Making memories with maps, Scandi style


A Swedish start-up lets people save and share their favourite travel memories in the form of beautiful maps…

Map of Copenhagen

Like old photographs and familiar smells, maps have magical powers.

In the blink of an eye or the turn of a page, they can transport you to a special moment and time – the city where you fell in love, for example, or a sunset wedding on some far-flung beach.

Just follow your hometown’s roads on a map or admire the two-dimensional outline of distant shores, and a million memories can come flooding back in an instant.

The trouble is, maps that really mean something are surprisingly hard to locate. Sure, you can find plenty of maps depicting big cities like Oslo, Copenhagen and Stockholm. But what if you could track down a map of the village – or even the specific street – that means something special to you?

That’s the idea behind the Swedish start-up called Mapiful. Based in Gothenburg, the company lets users create their own, personalised maps of just about anywhere on the planet, and then label them with customised text. The maps are then printed, rolled into tubes, and posted to customers around the world, each with their own special reason for choosing that place.

“Each map tells a story for the individual,” says Mapiful co-founder Edvin Brobeck. “Personally, a map of Gothenburg is a walk down memory lane for me, while a nautical chart could tell a completely different story for someone else. Maps are still an important navigation tool, whether on an emotional level or in a more practical landscape.”

Lindome map

Working with a small team on Sweden’s west coast, Brobeck’s original idea was to allow people to create their own patterns on posters – picture the classic mobile phone game Snake but on top of familiar maps. But then one of the team realised that his girlfriend was having trouble finding a map of her hometown, and the plan for a new website was born.
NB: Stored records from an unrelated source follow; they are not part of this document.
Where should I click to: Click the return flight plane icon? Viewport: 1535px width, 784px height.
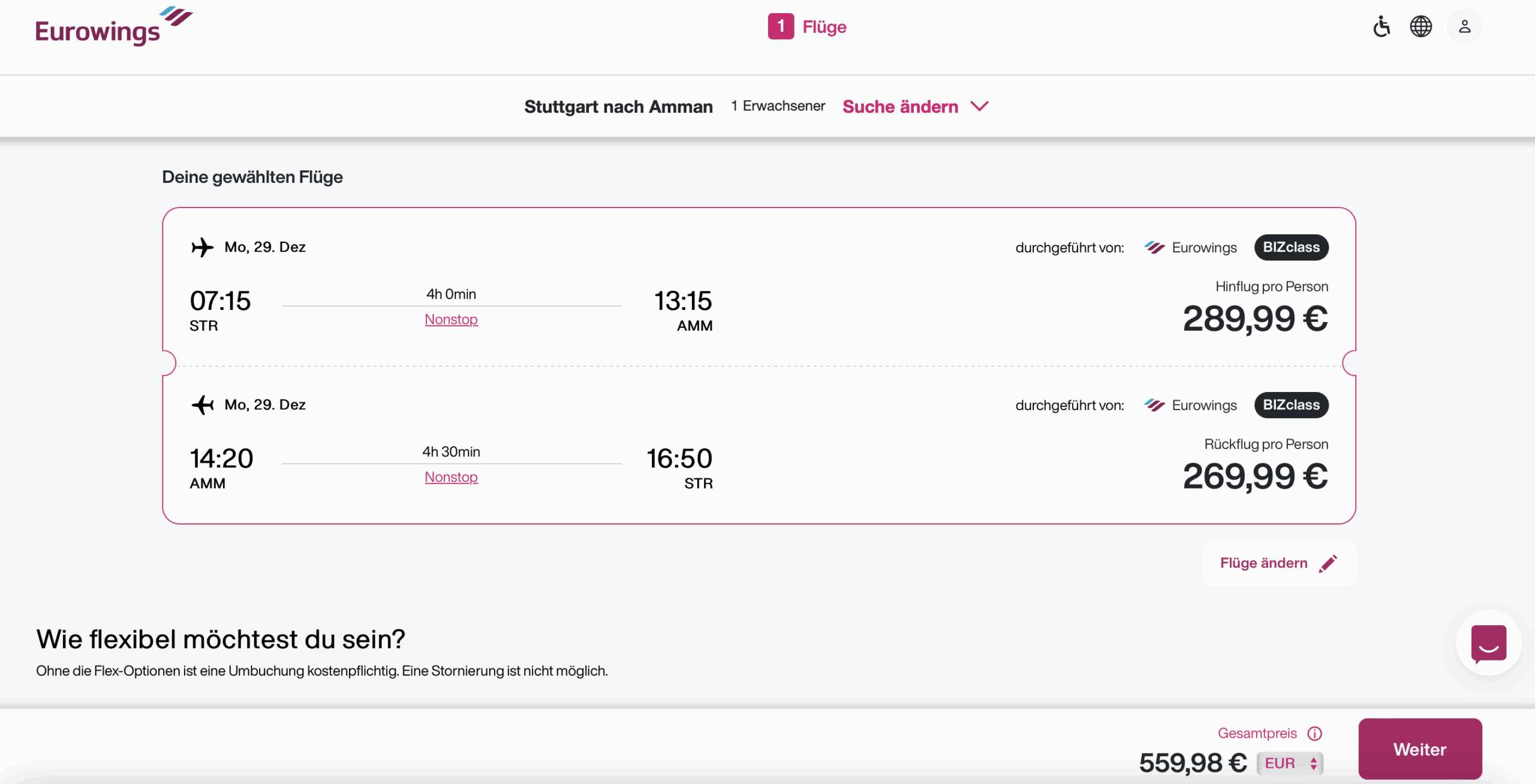pyautogui.click(x=202, y=405)

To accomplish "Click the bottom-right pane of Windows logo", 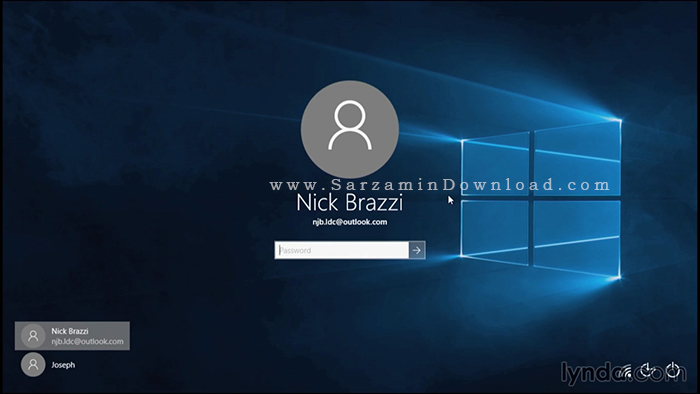I will click(577, 239).
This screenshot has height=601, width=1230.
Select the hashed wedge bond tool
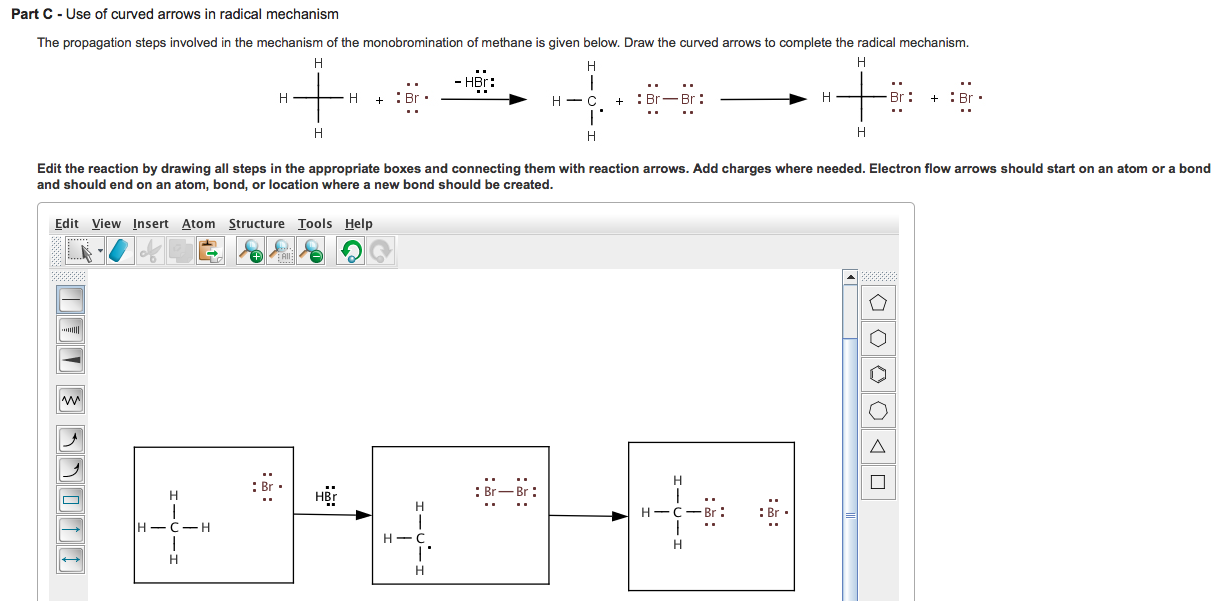click(x=70, y=330)
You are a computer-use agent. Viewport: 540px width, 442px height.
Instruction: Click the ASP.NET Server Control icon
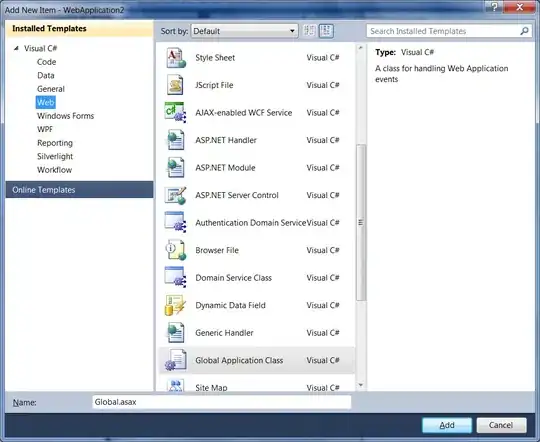(176, 195)
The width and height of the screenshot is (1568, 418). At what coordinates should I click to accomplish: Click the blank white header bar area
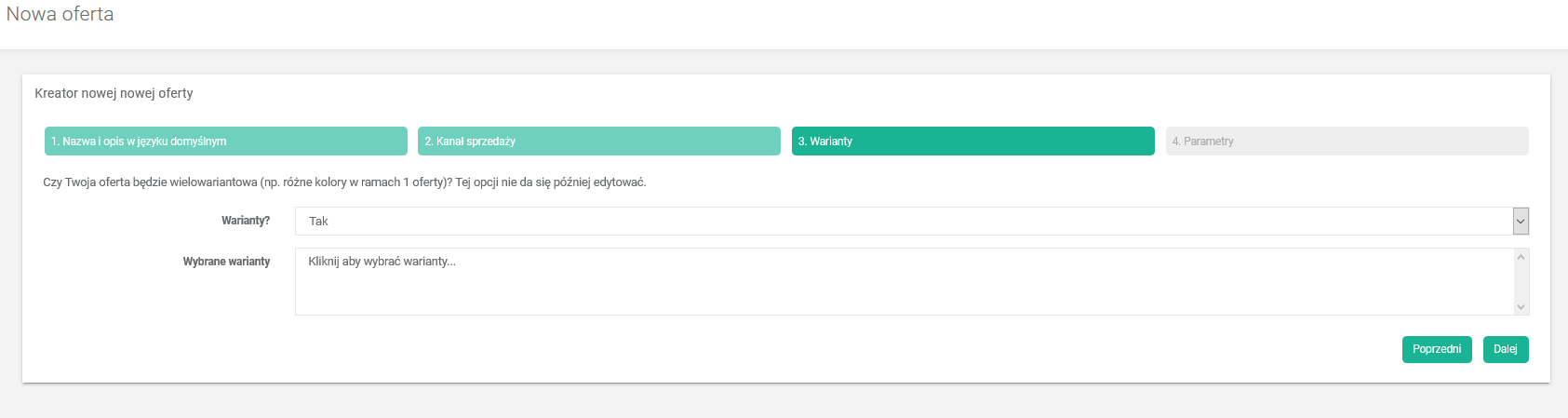tap(838, 23)
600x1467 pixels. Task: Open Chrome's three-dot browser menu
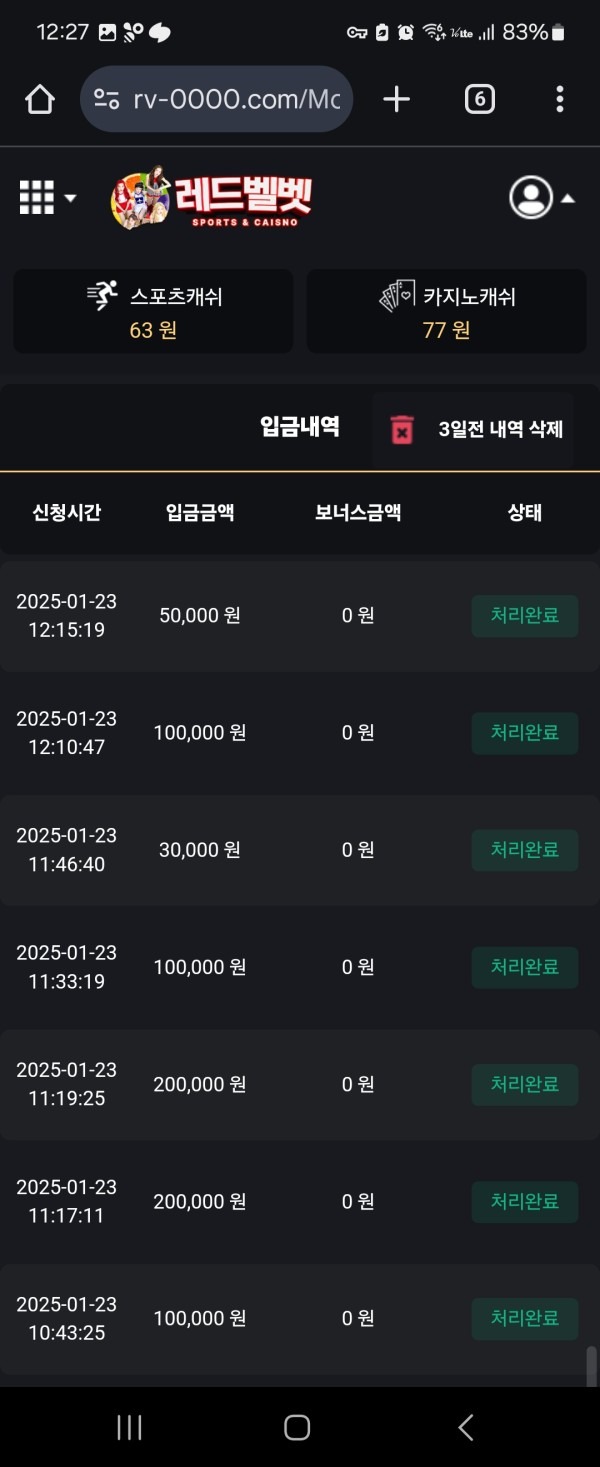click(x=559, y=99)
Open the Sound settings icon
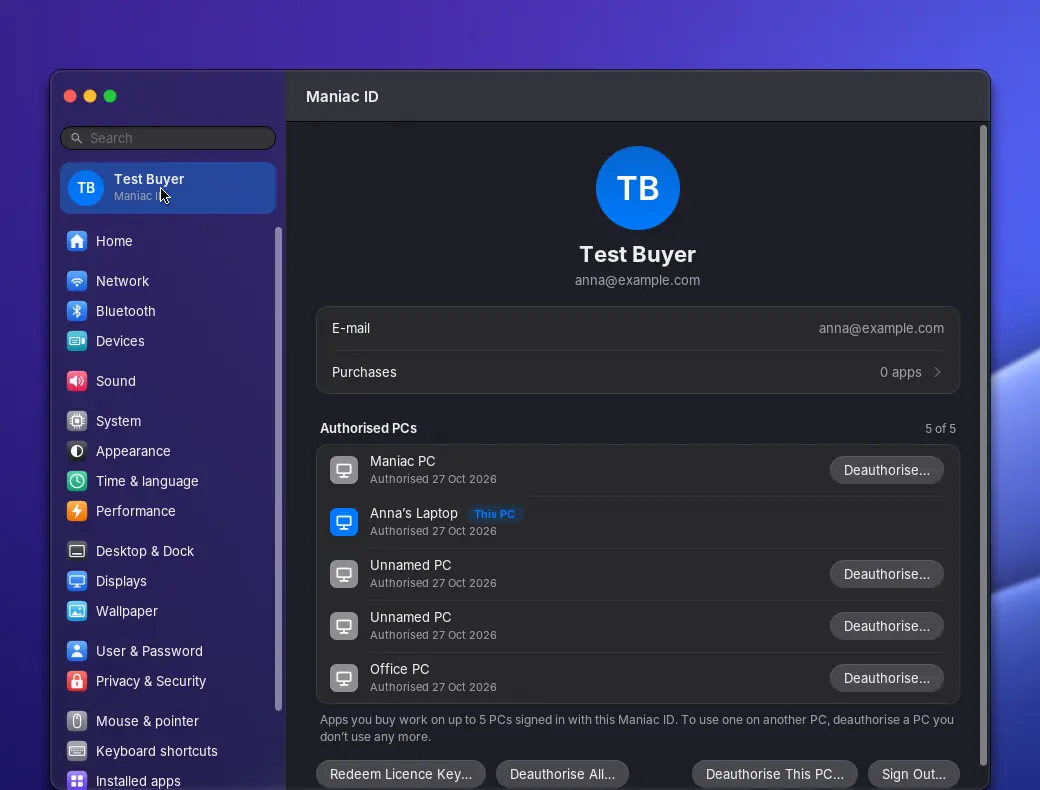Screen dimensions: 1040x790 [77, 381]
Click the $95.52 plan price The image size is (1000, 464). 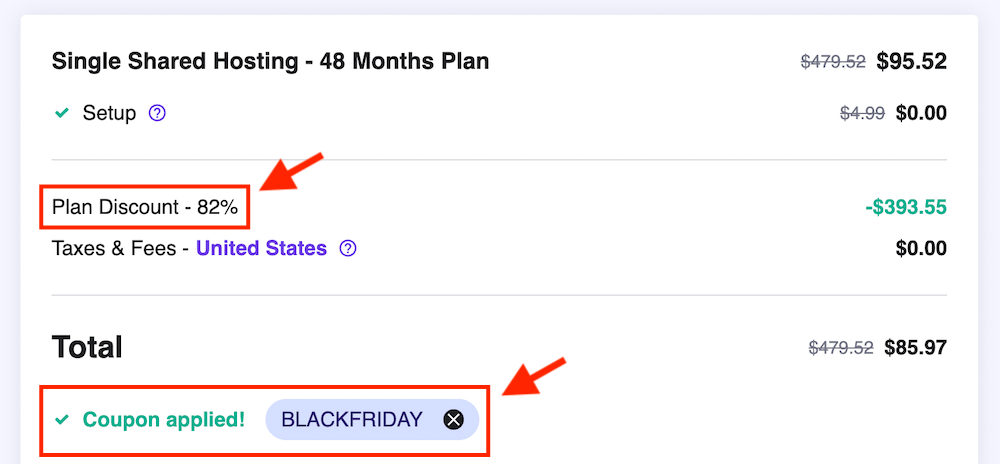pos(911,61)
“We realised that it should be easy to literally put any place – big or small – on the map,” says Brobeck.

Four years later and the company has shipped unique maps to more than 50 countries around the world. The site has expanded and now allows customers to pan and zoom to find the perfect map, before tweaking their design further with different sizes and styles.

Not surprisingly, given the company’s Swedish heritage, the finished products are slick and stylish – and they now adorn plenty of lifestyle and design boards over on Pinterest, where they can be seen hanging in chic living areas and bedrooms, surrounded by cool Scandi furnishings.

Although Mapiful’s idea has been global for a while (in 2015, Time Magazine featured the company on its Real Simple website) Scandinavia remains one of the company’s biggest markets. Daily requests come in from people who want souvenirs from special parts of the region – whether that’s a map of Gamla Stan in central Stockholm, or Jukkasjärvi in Swedish Lapland, where tourists go to watch the northern lights and sleep in bedrooms made of ice.

Mapiful is a Swedish site that lets you create custom maps

“Quite a few people use our maps to remember the places where they met their special someone,” Brobeck says.

“We had one customer who got a map of the place where she grew up, the place where she found love, and the place where she settled down – all of which happened to be in Malmö, Sweden.”

But not everyone is ordering the maps for themselves. Because they put the focus firmly on places and can be customised to help tell all kinds of stories, they’re becoming popular wedding and engagement gifts. Bigger cities like New York, Paris and Stockholm still make up the bulk of Mapiful’s sales, but much smaller places are finding their way onto the maps, too – be it a remote part of northern Norway or a tiny village in Bhutan.

But there is one big question. In the age of Google Maps and constant updates, is there really still room for printed maps?

“Digital might be the way we live our lives, but analogue has that old-school, nostalgic appeal,” says Brobeck. “Everyone has special stories and memories from their favourite places… and they deserve to be celebrated.”